Museum Night 2022. The Night is Filled with Dreams
On Museum Night, from 6 pm to 11 pm*, the following Kumu exhibitions will be open to visitors: Landscapes of Identity: Estonian Art 1700–1945; and Conflicts and Adaptations. Estonian Art of the Soviet Era (1940–1991), and the following project space exhibitions: Baltic German Modernist Erna Kreischmann: A Room of Her Own, and Jonna Kina. Four Sculptures in Fifteen Pieces. Guides will introduce the works in the exhibition halls.
In order to visit the Art in the Comfort Zone? The 2000s in Estonian Art exhibition on Museum Night, please register for a short, guided tour that will provide an overview of the most important works in the exhibition. For one evening, a cosy video art viewing area will be created in the foyer of the exhibition hall on the 5th floor of the Kumu Museum.

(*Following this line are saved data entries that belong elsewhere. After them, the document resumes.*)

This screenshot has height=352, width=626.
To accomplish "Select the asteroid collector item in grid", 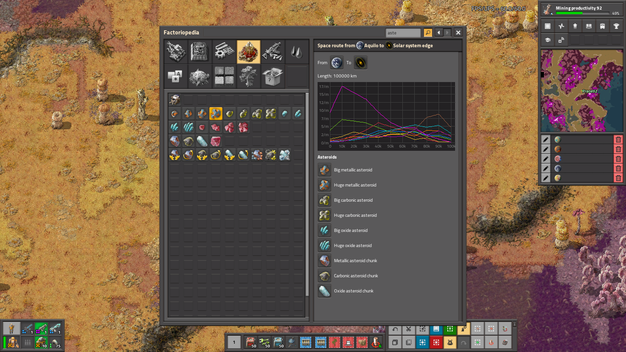I will click(175, 100).
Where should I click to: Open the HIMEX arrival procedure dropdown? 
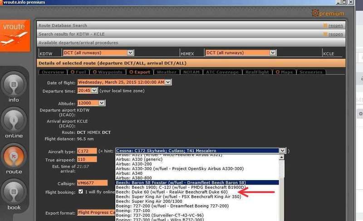[272, 53]
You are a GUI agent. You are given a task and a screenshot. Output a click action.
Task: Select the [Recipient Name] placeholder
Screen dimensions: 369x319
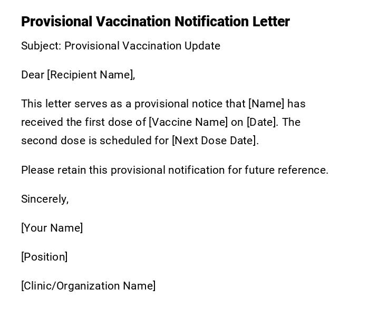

The permanent exhibition Landscapes of Identity: Estonian Art 1700–1945 introduces early local art in the context of Estonia ‘s multi-ethnic history, in which Baltic-German, Russian and Estonian traditions intertwine. The focus is on the role of art in society and its impact on the self-images of the various communities.
The themes of the exhibition include the connections between Baltic-German and Estonian visual culture, the meaning of pictorial imagery in the young Estonian nation, the dreams of modern life, the voices of women artists, the art of the “Silent Era” and wartime, and the story of the formation of local identity landscapes. In addition to the fine arts, the impacts of hobbyists, education, commercial graphics and design on the creation of visual identity are explored.

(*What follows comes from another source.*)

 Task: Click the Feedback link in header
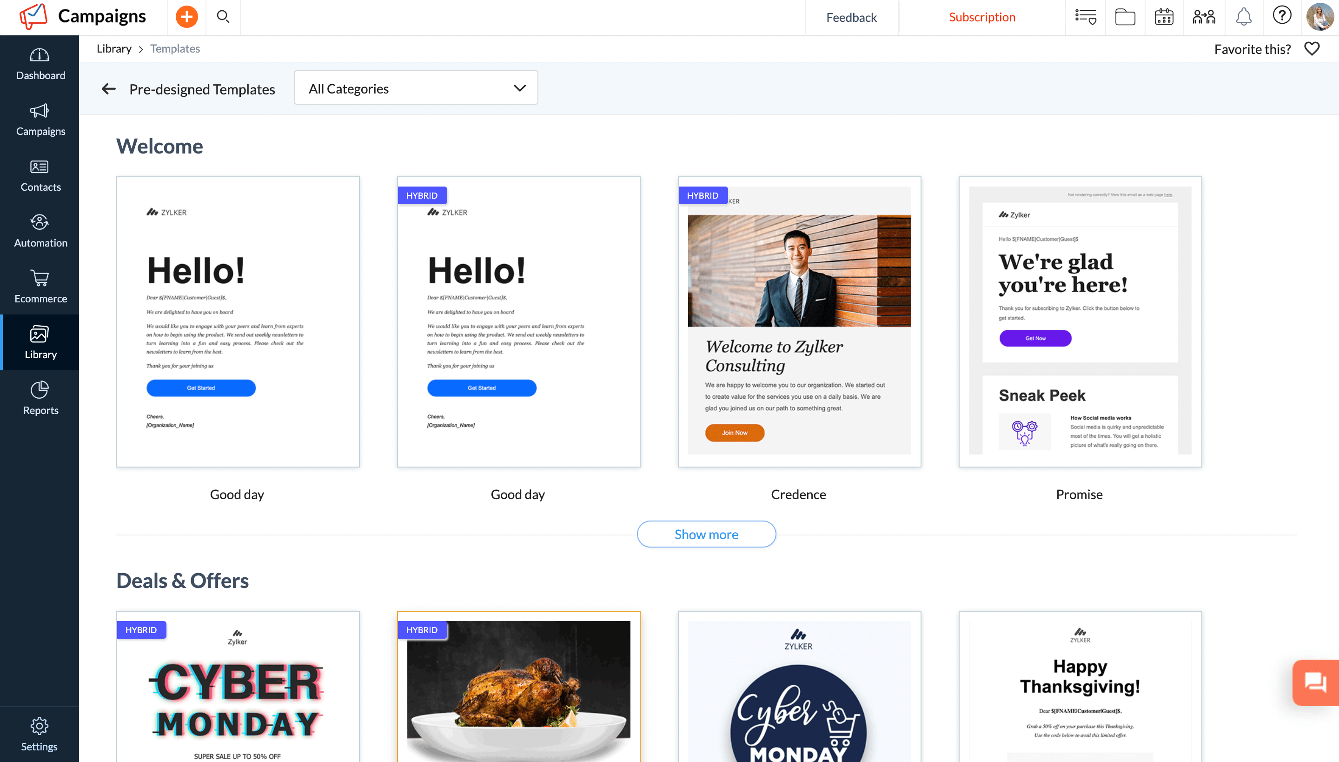coord(851,16)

Jonna Kina. Four Sculptures in Fifteen Pieces. This film by the multidisciplinary Finnish artist Jonna Kina deals with the creation, destruction and role of a museum as a preserver.
Baltic German Modernist Erna Kreischmann: A Room of Her Own. Erna Kreischmann (1885–1929) was an innovative artist of Baltic German descent who lived and worked in Pärnu for most of her life.

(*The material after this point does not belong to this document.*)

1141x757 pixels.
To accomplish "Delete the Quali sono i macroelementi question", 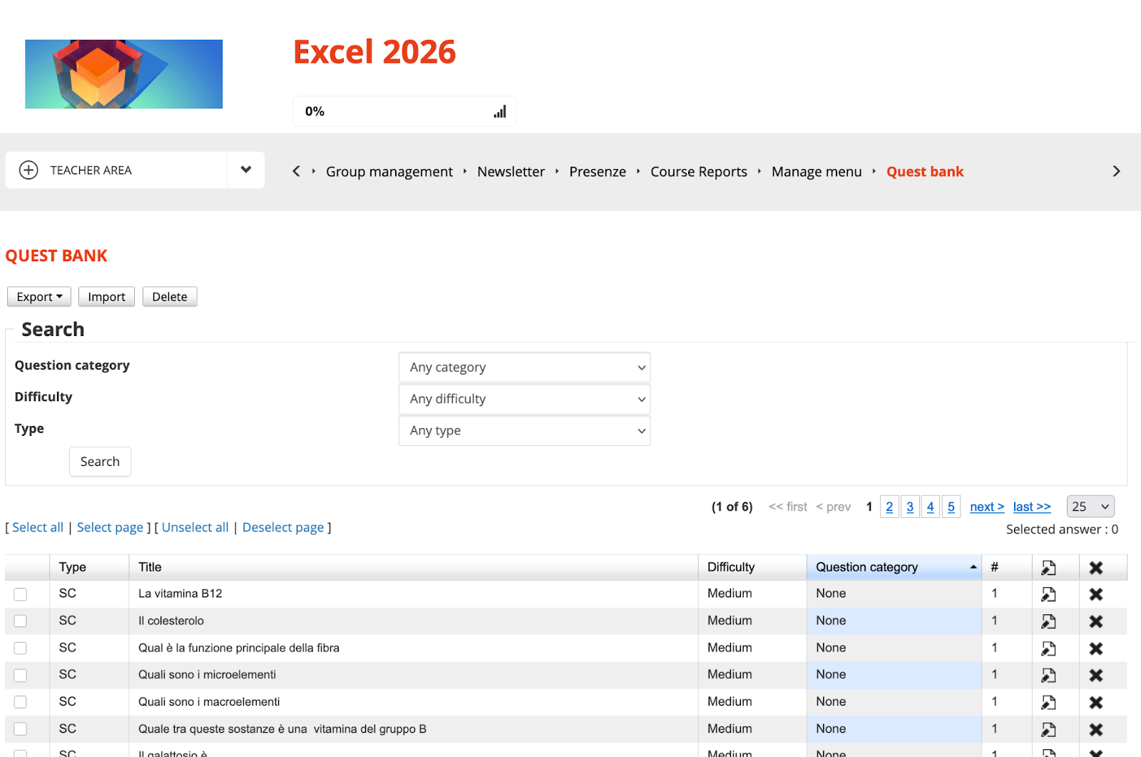I will click(1095, 703).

Permanent exhibition Conflicts and Adaptations. Estonian Art of the Soviet Era (1940–1991) presents a view of Estonian art in the middle of the 20th century, as well as another side of Estonian art that was shaped mostly by conflict and adaptation to the new political situation after World War II.
Art in the Comfort Zone? The 2000s in Estonian Art continues from where The X-Files [Registry of the Nineties], an exhibition from 2018 that summarised the art of the 1990s, left off. The keywords of the new decade were economic boom, professionalisation and internationalisation, which have since been collectively referred to as normalisation. The exhibition examines how these developments were expressed in the art created during that period, and what the most important artistic positions and thematic statements were.
During the Museum Night, the exhibition can only be visited when accompanied by a guide. Throughout the evening, video art from the collections of the Art Museum of Estonia will be screened in the lobby of the 5th floor. The videos have been specifically selected for the Museum Night.
6:00-10:00 pm Separate orientation game in the Kumu courtyard
6.30–10.00 pm Creative workshops for children and adults in the Kumu Education Centre
6.00–10.30 pm Video art from the Art Museum of Estonia collections, on the 5th floor of the Kumu Museum
7.00-8.55 pm 30-minute tours of the Art in the Comfort Zone? exhibition.
On Museum Night, the following exhibitions will be closed: Thinking Pictures in the Kumu Great Hall; Lembit Sarapuu. Reality and Actuality, in the B-wing on the 3rd floor, and The Future Is in One Hour. Estonian Art in the 1990s, in the B-wing on the 4th floor.
The Kumu Reval Café will be open until late in the evening.
Admission to the museum is on a first-come, first-served basis until 10.30 p.m. Visitors to Kumu can park in the car park on Valge Street (for free).